EXERCISE AIM: A word-for-word transcription of the records is required.

Collected data entries:
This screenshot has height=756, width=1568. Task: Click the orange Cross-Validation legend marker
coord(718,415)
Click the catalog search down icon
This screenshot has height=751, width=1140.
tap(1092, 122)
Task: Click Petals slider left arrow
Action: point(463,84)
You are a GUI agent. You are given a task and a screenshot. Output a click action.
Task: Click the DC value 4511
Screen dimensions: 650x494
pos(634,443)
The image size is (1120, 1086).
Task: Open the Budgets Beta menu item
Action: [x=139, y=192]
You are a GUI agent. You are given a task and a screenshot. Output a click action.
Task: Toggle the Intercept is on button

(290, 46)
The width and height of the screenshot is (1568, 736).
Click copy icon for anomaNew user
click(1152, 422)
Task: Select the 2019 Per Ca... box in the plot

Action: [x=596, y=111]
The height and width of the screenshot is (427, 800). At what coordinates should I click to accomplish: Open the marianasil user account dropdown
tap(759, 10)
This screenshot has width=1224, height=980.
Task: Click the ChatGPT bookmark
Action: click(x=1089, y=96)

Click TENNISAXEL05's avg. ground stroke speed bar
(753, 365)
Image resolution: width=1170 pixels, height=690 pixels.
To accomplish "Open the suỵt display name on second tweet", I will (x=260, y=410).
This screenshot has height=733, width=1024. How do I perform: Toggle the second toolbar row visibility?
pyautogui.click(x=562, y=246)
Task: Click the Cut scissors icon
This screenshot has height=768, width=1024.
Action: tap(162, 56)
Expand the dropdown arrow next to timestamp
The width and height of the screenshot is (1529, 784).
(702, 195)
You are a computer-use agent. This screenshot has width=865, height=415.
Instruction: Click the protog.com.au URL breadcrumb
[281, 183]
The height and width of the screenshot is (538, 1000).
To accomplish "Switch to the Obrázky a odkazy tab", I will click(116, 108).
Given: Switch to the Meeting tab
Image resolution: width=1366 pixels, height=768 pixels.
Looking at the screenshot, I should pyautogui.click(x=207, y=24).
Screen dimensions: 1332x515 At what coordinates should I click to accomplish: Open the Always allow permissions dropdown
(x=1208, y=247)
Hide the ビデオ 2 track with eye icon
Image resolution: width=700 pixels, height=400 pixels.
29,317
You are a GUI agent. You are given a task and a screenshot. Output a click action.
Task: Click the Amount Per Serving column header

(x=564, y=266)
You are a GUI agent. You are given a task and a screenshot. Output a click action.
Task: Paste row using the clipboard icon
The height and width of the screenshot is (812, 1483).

THE ANSWER:
This screenshot has height=756, width=1568. Task: Click the orange Cross-Validation legend marker
coord(718,415)
Click the catalog search down icon
This screenshot has height=751, width=1140.
tap(1092, 122)
Task: Click Petals slider left arrow
Action: point(463,84)
You are a GUI agent. You are given a task and a screenshot. Output a click action.
Task: Click the DC value 4511
Screen dimensions: 650x494
pos(634,443)
The image size is (1120, 1086).
Task: Open the Budgets Beta menu item
Action: [x=139, y=192]
You are a GUI agent. You are given a task and a screenshot. Output a click action.
Task: Toggle the Intercept is on button

(290, 46)
The width and height of the screenshot is (1568, 736).
Click copy icon for anomaNew user
click(1152, 422)
Task: Select the 2019 Per Ca... box in the plot

Action: [x=596, y=111]
The height and width of the screenshot is (427, 800). At what coordinates should I click to accomplish: Open the marianasil user account dropdown
tap(759, 10)
This screenshot has width=1224, height=980.
Task: Click the ChatGPT bookmark
Action: click(x=1089, y=96)

Click TENNISAXEL05's avg. ground stroke speed bar
(753, 365)
Image resolution: width=1170 pixels, height=690 pixels.
To accomplish "Open the suỵt display name on second tweet", I will (x=260, y=410).
This screenshot has height=733, width=1024. How do I perform: Toggle the second toolbar row visibility?
pyautogui.click(x=562, y=246)
Task: Click the Cut scissors icon
This screenshot has height=768, width=1024.
Action: tap(162, 56)
Expand the dropdown arrow next to timestamp
The width and height of the screenshot is (1529, 784).
(702, 195)
You are a computer-use agent. This screenshot has width=865, height=415.
Instruction: Click the protog.com.au URL breadcrumb
[281, 183]
The height and width of the screenshot is (538, 1000).
To accomplish "Switch to the Obrázky a odkazy tab", I will click(116, 108).
Given: Switch to the Meeting tab
Image resolution: width=1366 pixels, height=768 pixels.
Looking at the screenshot, I should pyautogui.click(x=207, y=24).
Screen dimensions: 1332x515 At what coordinates should I click to accomplish: Open the Always allow permissions dropdown
(x=1208, y=247)
Hide the ビデオ 2 track with eye icon
Image resolution: width=700 pixels, height=400 pixels.
29,317
You are a GUI agent. You are given a task and a screenshot. Output a click action.
Task: Click the Amount Per Serving column header

(x=564, y=266)
You are a GUI agent. You are given a task and a screenshot. Output a click action.
Task: Paste row using the clipboard icon
The height and width of the screenshot is (812, 1483).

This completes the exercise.